Erişilebilirlik

PKK’ya ‘Sınırdışına Çekilin’ Çağrısı Yapan Öcalan ‘Silah Bırakın’ Demedi


Abdullah Öcalan ve PKK

Abdullah Öcalan ve PKK

1978: Öcalan’ın kısa adı PKK olan Kürdistan İşçi Partisi’ni kurması.
1984: PKK’nın güneydoğuda ilk silahlı eylemi.
1999: Öcalan’ın Kenya’da yakalandıktan sonra Türkiye’de yargılanarak idama mahkum edilmesi.
2002: Öcalan’ın idam cezasının müebbete çevrilmesi
2012: PKK’nın saldırılarının artması ve cezaevindeki Kürtlerin iki aylık açlık grevine gitmesi.
2013: Öcalan’ın İmralı’da Türk yetkililerle yaptığı görüşmeler ve ateşkes çağrısı.
Beklenen gün geldi çattı ve PKK lideri Abdullah Öcalan’ın çağrısı, Diyarbakır’da Nevruz kutlamalarında Türkçe ve Kürtçe okundu. BDP İstanbul milletvekili Sırrı Süreyya Önder Türkçe, BDP Iğdır milletvekili Pervin Buldan’ın Kürtçe okuduğu mesajda Öcalan, PKK’ya Türkiye’nin dışına çıkma çağrısı yaptı.

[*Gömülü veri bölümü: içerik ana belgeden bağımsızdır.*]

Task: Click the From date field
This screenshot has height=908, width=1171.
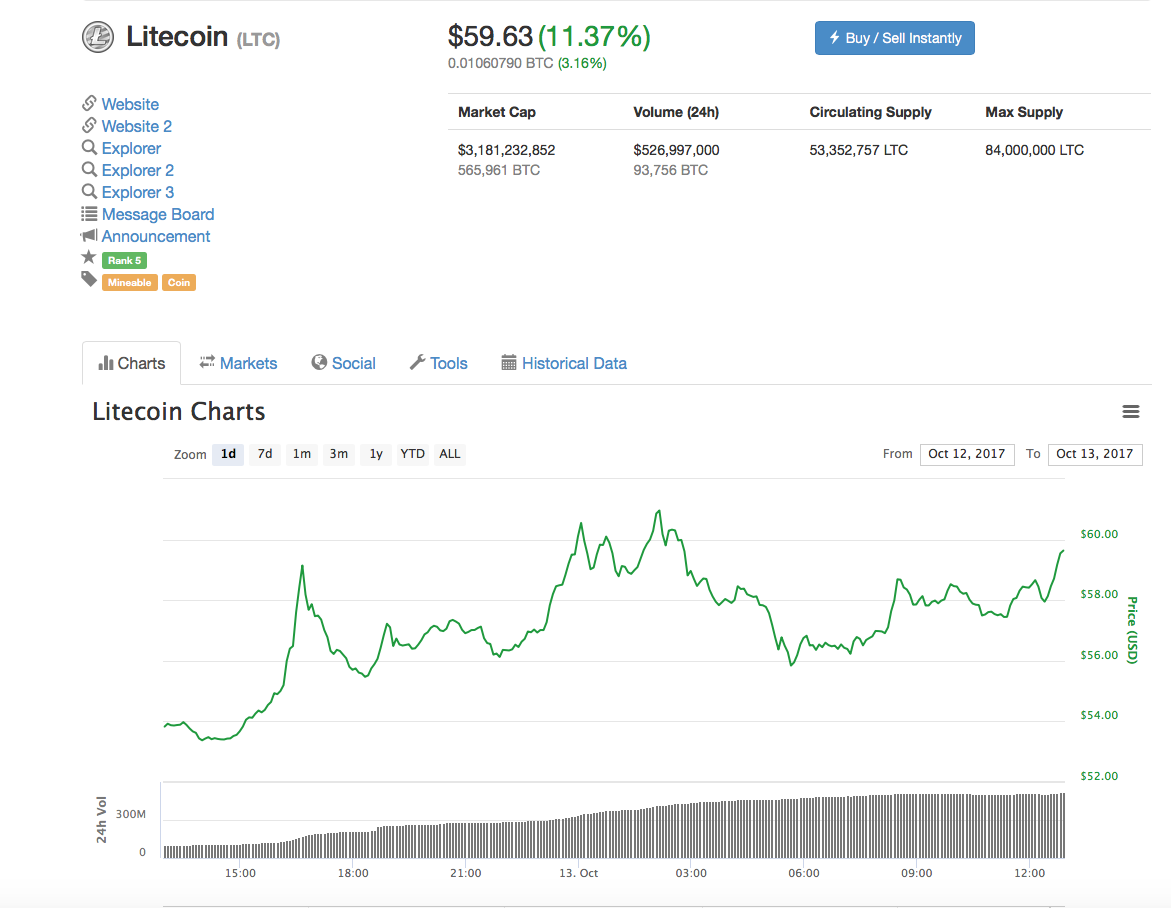Action: pos(966,454)
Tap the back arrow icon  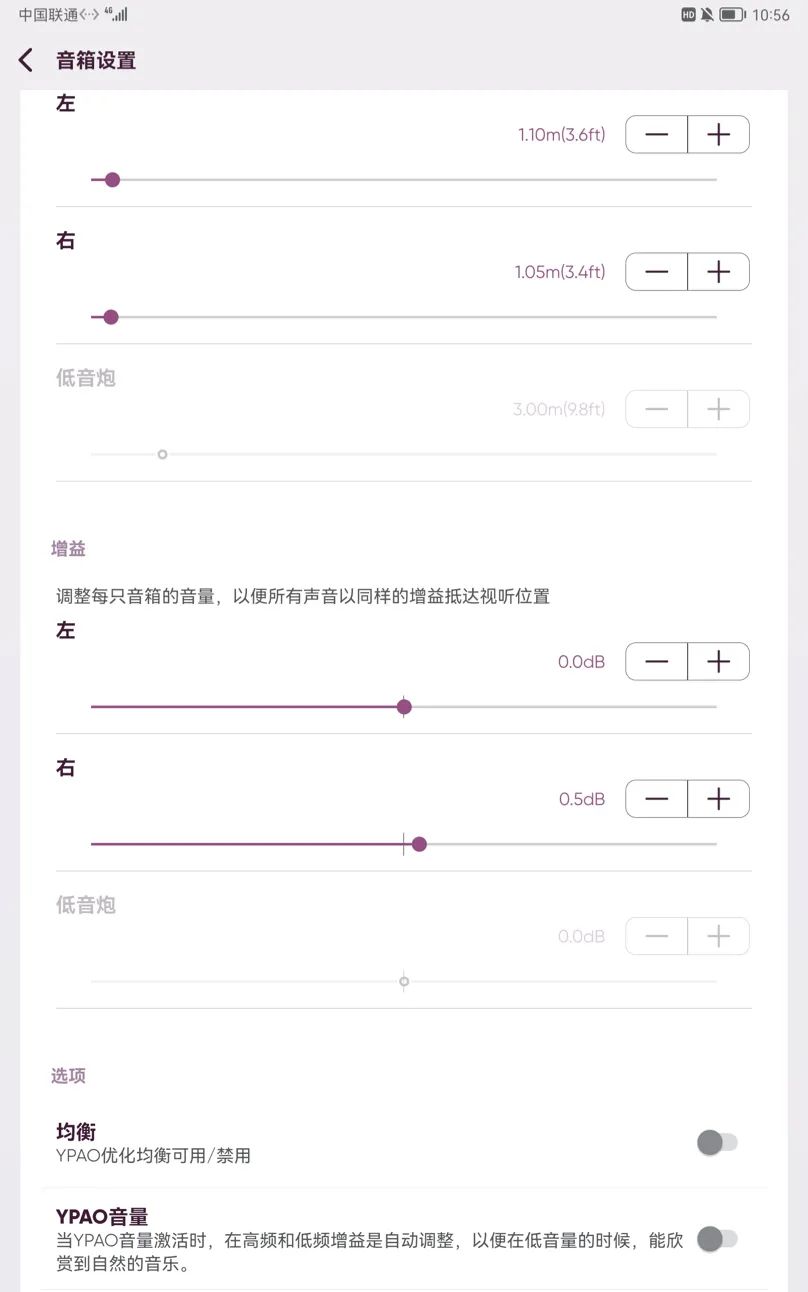pyautogui.click(x=26, y=60)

“Ben, bu çağrıma kulak veren milyonların şahitliğinde diyorum ki; artık yeni bir dönem başlıyor, silah değil, siyaset öne çıkıyor. Artık silahlı unsurlarımızın sınır ötesine çekilmesi aşamasına gelinmiştir” diyen Öcalan, “Artık silahlar sussun fikirler konuşsun” noktasının bir son değil bir başlangıç olacağını ilan etti. 15 yıldır İmralı’da hapis olan PKK lideri, kamuoyunun beklentisinin aksine silah bırakma ya da silahların teslim edilmesi hakkında herhangi bir ifade kullanmadı.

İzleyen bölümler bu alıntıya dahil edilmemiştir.